The Centers for Disease Control and Prevention report that as many as 80% may exhibit the erythema migrans, but this number can vary by study. For example, a 2010 study showed that in the state of Maine only 43% of Lyme patients exhibited this particular type of rash. Only 20% of EMs have the bulls-eye presentation. (Aucott 2012).

While many equate a Lyme rash with the bulls-eye presentation, this is not the definition of an EM. An EM is defined as an expanding annular (round) rash of at least 10cm (2.5in). The rash can take many forms, and may have a raised bump in the middle, can be itchy or warm, and can have a bluish cast like a bruise. The rash may not be present at all. You should also watch for other symptoms.

If you have a rash, the best thing is to document it—take a picture next to a ruler so you can determine the size. This can be very helpful to a healthcare provider in evaluating the rash. You can also draw a ring around the contours to see if it expands over time.

If you see multiple EM rashes (these can form close to the original rash, or in other places) this indicates a disseminated infection. Again, take a picture of the rashes and get in touch with your healthcare provider immediately. Disseminated infection means the infection has circulated in your body and could be present in the brain, the heart and/or the joints. Immediate treatment with antibiotics is important to prevent more severe complications of infection, like Lyme neuroborreliosis or Lyme carditis.

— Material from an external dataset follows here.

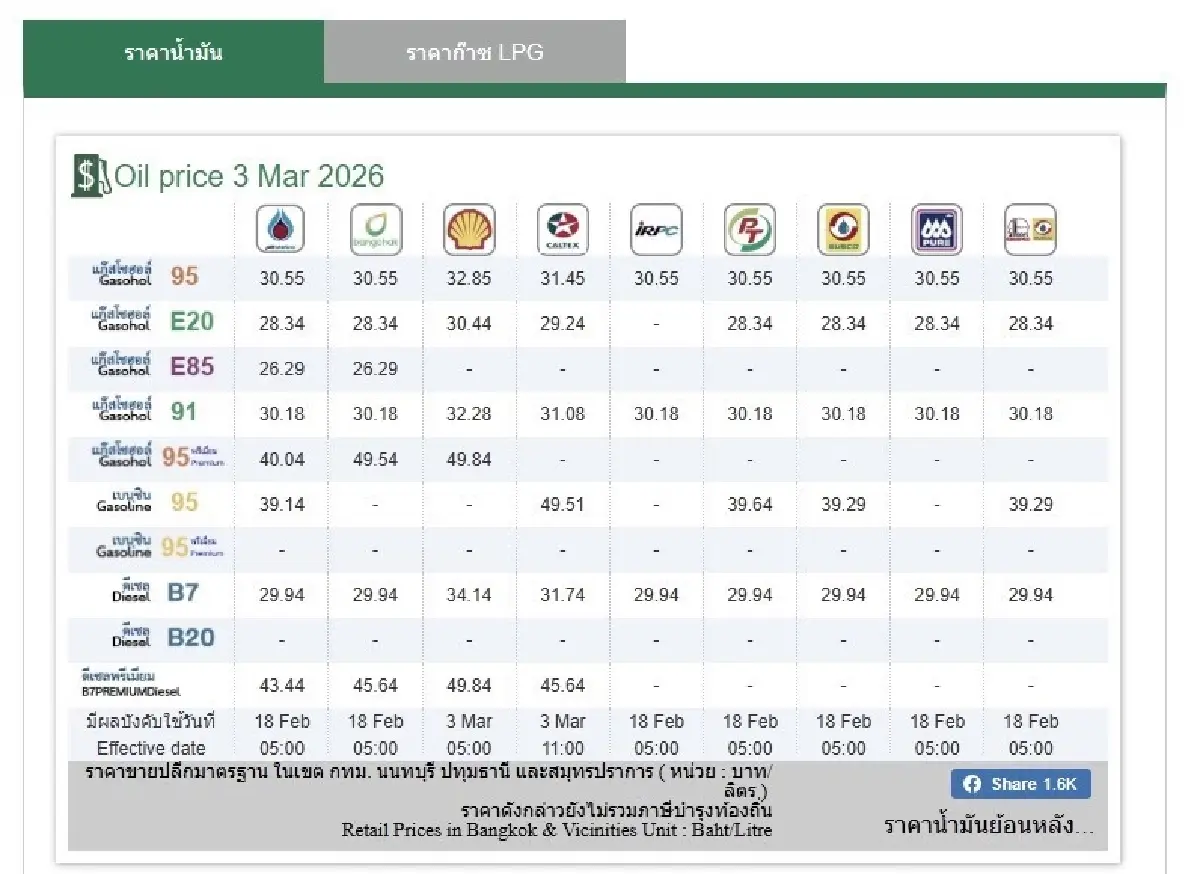Click the PT station logo
Screen dimensions: 1200x874
coord(749,230)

The chart below illustrates several of the forms these rashes might take.

There are many symptoms of Lyme disease and it is critical that you are alert to all of them. See Lyme Disease Symptoms for more information.

Don’t Be Fooled

Lyme disease is often referred to as the great imitator because so many of its symptoms resemble those of other diseases. Without a telltale skin rash, it can be very hard to diagnose Lyme disease. Many people never recall being bitten.

Below is a list of just some of diseases that many people have initially been diagnosed with, only to receive a Lyme diagnosis later:

  • Cellulitis: bacterial infection involving the inner layers of the skin which presents with a erythematous rash similar to a Lyme disease erythema migrans rash
  • Arthritis: typically manifesting as joint pain, swelling, redness, heat, and limitation of movement
  • Juvenile idiopathic arthritis: a childhood disease that causes joint inflammation and swelling
  • Fibromyalgia: especially widespread muscle and soft tissue pain
  • Chronic fatigue syndrome: severe and debilitating fatigue
  • Multiple sclerosis: leading to problems with muscle control and strength, vision, balance, sensation, and mental functioning
  • Lupus: joint pain, swelling, may affect kidneys, brain and other organs

If you suspect Lyme, even if you do not recall being bitten, try to recall where and when you might have been exposed to infected ticks, and discuss the situation and symptoms with your doctor.